> The problem
Every line with "computer" in it should be copied from the data.
Top of Supplied information
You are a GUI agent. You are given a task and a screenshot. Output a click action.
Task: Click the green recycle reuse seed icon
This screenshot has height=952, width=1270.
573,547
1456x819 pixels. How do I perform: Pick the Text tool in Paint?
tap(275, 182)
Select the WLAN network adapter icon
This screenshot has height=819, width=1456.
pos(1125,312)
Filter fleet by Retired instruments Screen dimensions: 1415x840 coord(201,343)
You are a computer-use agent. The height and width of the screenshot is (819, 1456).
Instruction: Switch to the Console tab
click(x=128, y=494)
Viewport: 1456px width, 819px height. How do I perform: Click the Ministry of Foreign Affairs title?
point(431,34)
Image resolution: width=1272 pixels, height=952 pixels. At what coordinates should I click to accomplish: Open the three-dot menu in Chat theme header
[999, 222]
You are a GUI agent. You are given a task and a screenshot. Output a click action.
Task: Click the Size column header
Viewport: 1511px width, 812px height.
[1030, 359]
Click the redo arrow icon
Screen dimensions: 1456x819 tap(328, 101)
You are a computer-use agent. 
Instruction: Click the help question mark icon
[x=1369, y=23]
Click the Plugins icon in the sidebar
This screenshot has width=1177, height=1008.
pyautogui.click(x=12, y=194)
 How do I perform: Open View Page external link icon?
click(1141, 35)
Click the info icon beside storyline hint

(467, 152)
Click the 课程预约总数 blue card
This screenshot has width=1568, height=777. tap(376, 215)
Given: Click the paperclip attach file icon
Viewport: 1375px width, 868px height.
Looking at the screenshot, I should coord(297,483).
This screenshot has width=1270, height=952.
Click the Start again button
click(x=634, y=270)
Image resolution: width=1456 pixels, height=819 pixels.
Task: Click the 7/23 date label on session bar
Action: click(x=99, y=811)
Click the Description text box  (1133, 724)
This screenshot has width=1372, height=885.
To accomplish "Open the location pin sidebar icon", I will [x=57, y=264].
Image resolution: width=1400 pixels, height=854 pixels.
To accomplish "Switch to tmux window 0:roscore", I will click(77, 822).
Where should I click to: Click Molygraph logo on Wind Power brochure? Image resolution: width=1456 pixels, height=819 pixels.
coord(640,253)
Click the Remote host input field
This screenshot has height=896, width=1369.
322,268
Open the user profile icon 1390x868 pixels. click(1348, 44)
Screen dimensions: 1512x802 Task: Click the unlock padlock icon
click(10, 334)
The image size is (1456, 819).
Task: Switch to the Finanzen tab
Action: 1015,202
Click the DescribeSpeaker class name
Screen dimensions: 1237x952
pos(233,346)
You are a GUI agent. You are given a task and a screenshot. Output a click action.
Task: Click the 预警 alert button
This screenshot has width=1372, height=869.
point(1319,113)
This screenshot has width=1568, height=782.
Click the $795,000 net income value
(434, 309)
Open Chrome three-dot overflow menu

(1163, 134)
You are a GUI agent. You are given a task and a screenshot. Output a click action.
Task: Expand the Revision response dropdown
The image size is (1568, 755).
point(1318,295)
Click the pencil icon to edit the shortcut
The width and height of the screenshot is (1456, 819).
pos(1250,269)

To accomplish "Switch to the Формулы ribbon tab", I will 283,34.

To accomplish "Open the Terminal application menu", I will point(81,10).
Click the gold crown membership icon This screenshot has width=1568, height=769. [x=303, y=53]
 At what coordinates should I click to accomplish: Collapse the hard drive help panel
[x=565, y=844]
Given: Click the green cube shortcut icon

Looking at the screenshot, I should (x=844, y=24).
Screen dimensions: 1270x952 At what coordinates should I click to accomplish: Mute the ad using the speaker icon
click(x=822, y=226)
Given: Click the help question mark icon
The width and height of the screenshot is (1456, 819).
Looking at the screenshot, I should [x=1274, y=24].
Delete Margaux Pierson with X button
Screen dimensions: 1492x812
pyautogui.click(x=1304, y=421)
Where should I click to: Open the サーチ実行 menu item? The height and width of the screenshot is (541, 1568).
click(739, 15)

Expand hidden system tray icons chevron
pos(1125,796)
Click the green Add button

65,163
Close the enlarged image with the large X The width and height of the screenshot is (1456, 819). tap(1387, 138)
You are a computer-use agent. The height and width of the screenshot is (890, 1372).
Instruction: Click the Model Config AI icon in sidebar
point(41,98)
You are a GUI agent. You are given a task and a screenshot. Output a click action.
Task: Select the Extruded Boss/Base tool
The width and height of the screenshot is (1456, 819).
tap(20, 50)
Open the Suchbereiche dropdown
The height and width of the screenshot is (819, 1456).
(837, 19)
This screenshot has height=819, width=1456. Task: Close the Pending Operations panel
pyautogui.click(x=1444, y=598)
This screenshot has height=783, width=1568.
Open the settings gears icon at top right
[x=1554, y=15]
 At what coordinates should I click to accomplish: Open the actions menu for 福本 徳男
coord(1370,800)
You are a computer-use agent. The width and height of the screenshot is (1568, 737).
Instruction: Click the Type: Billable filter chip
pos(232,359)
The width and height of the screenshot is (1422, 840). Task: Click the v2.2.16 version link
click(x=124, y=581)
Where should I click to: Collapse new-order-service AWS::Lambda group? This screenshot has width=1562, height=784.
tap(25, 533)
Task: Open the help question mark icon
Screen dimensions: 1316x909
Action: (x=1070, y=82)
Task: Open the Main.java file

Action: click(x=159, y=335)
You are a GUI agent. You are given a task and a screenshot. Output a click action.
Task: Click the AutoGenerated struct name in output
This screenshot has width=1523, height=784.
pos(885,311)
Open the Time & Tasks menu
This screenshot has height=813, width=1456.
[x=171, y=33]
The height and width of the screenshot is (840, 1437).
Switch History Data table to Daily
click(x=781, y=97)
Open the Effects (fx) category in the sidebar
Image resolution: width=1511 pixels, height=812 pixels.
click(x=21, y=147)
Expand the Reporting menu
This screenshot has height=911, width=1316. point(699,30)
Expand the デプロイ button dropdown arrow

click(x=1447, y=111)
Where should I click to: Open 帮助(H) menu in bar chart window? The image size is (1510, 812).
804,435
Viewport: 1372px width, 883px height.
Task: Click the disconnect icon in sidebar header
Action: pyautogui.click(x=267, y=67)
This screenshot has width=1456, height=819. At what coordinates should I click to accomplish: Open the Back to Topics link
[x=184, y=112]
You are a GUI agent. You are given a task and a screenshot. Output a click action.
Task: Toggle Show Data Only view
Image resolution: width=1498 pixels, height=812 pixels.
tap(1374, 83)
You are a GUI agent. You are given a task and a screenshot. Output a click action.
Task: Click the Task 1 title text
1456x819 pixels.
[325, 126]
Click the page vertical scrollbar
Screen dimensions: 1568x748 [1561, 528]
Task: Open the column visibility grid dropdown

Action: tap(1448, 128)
Bottom of Supplied information
> Answer box
You are a computer-use agent. The height and width of the screenshot is (819, 1456).
You are a computer-use agent. 
You are a computer-use agent. The height and width of the screenshot is (890, 1372).
You are a computer-use agent. The width and height of the screenshot is (1568, 737).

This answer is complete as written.